GIVEN PROBLEM:
Repeat the records word for word, beginning at the line that contains "Given: Click the green number 1 circle badge" and continuing through the end of the records. Please leave the pictures out.

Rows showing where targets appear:
---*---

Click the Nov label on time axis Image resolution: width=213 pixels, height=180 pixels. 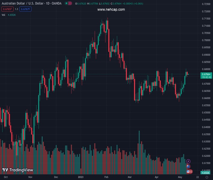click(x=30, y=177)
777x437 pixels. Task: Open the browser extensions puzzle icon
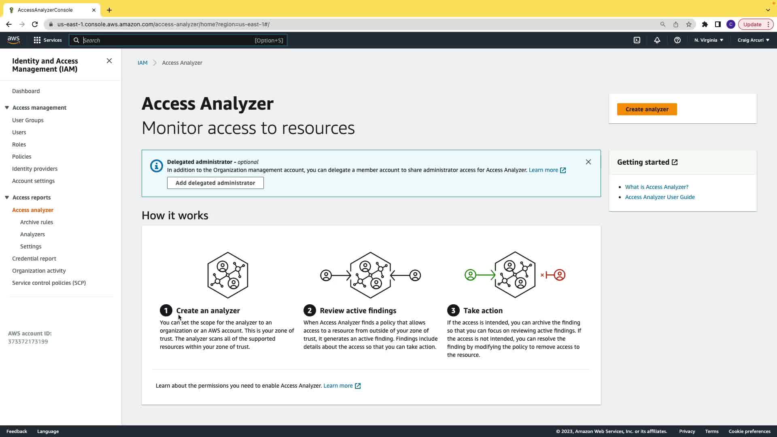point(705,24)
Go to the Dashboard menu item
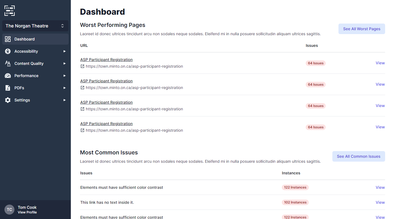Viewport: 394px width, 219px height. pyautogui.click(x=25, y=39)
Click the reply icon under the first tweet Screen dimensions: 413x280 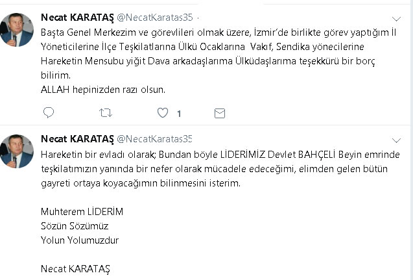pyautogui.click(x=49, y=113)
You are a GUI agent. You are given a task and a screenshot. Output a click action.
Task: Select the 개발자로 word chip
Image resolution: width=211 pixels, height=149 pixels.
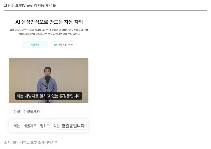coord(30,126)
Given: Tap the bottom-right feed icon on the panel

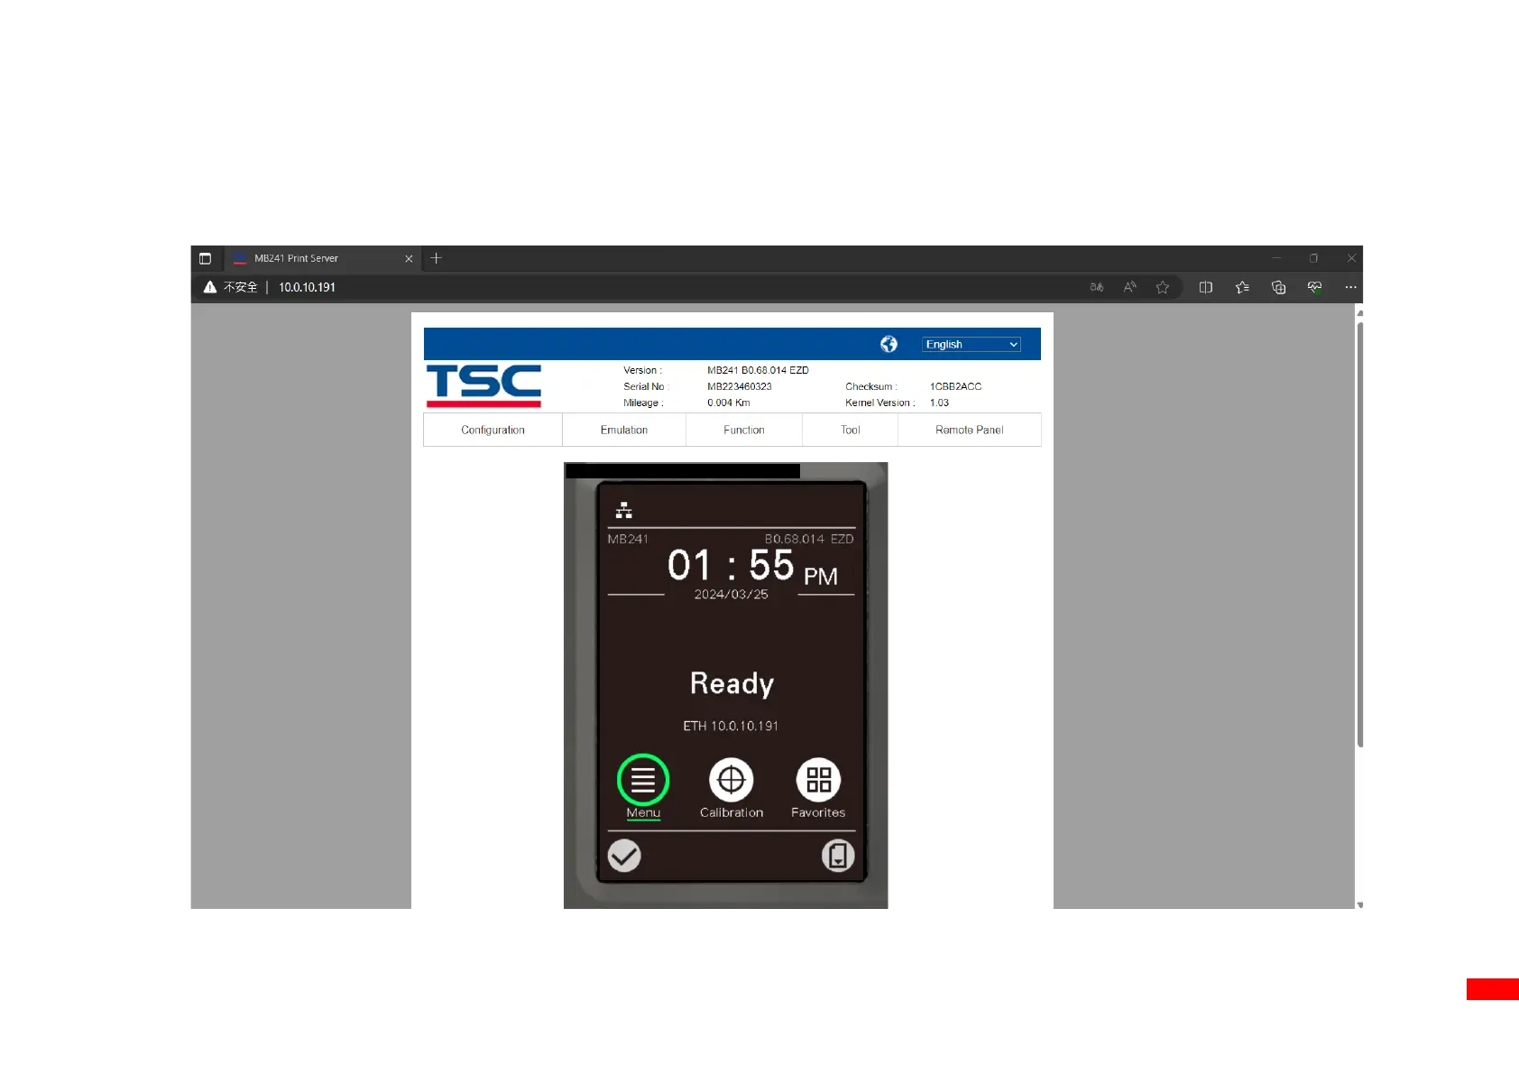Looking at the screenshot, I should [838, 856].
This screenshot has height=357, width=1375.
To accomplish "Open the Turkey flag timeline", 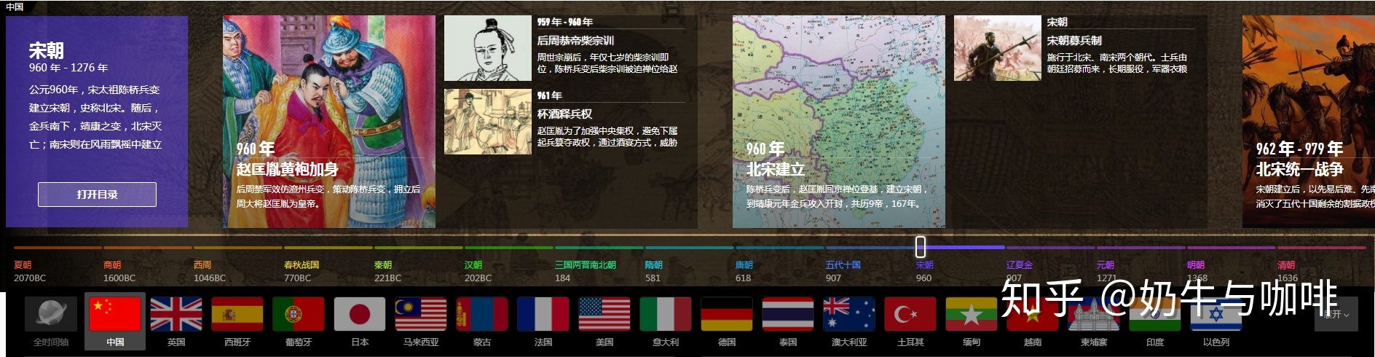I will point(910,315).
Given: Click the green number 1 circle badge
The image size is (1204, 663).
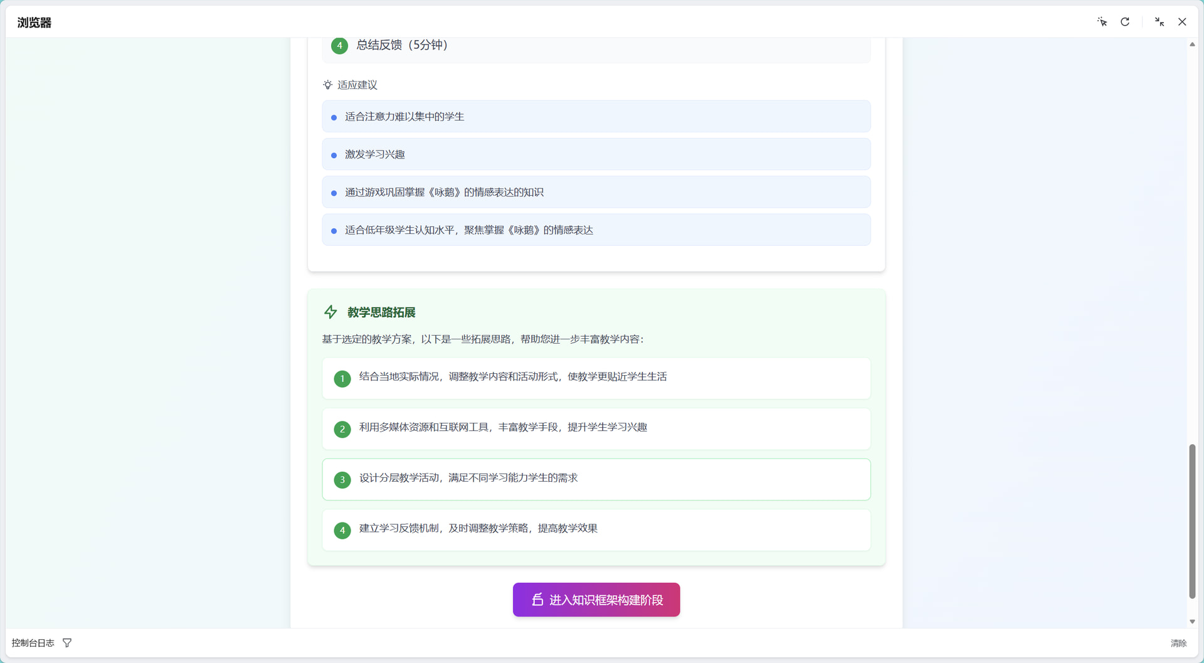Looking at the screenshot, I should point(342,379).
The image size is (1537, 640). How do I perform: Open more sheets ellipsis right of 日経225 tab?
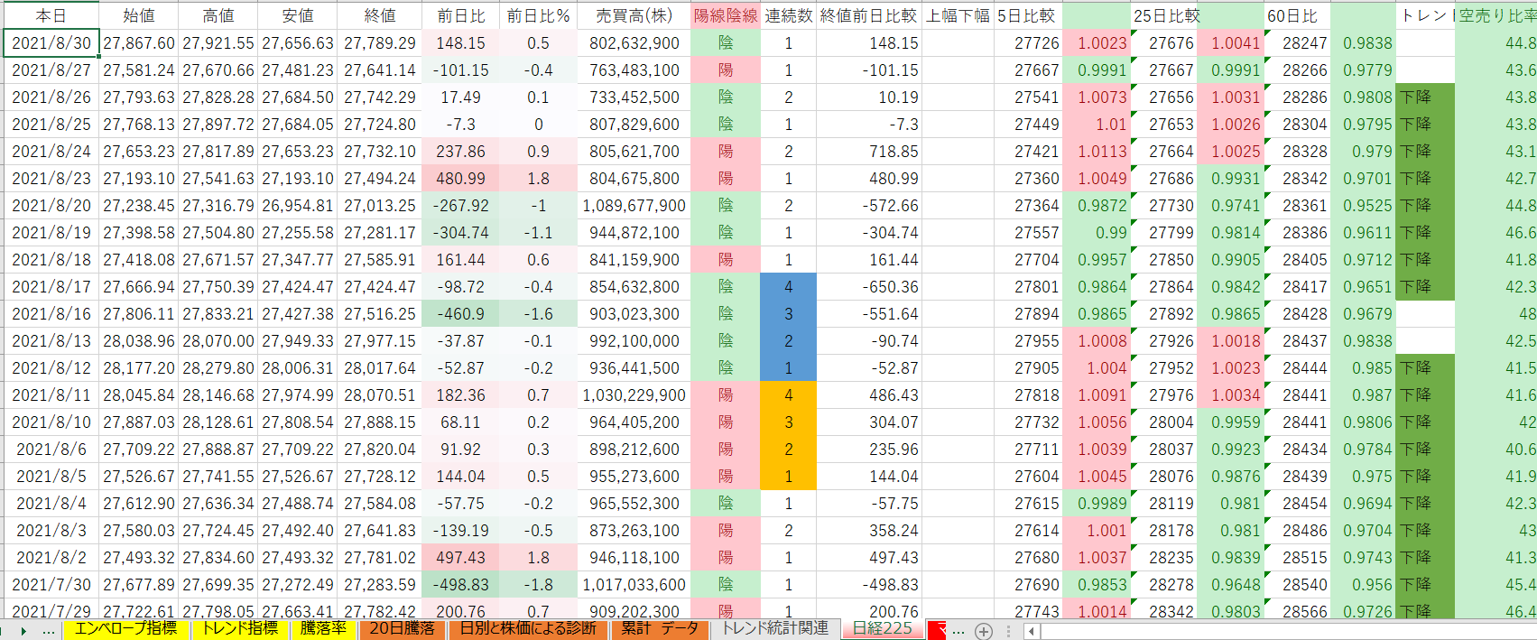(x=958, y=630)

---*---

RESULT OF THIS EXERCISE:
Given: Click the green number 1 circle badge
The image size is (1204, 663).
Looking at the screenshot, I should point(342,379).
The image size is (1537, 640). How do I perform: Open more sheets ellipsis right of 日経225 tab?
(x=958, y=630)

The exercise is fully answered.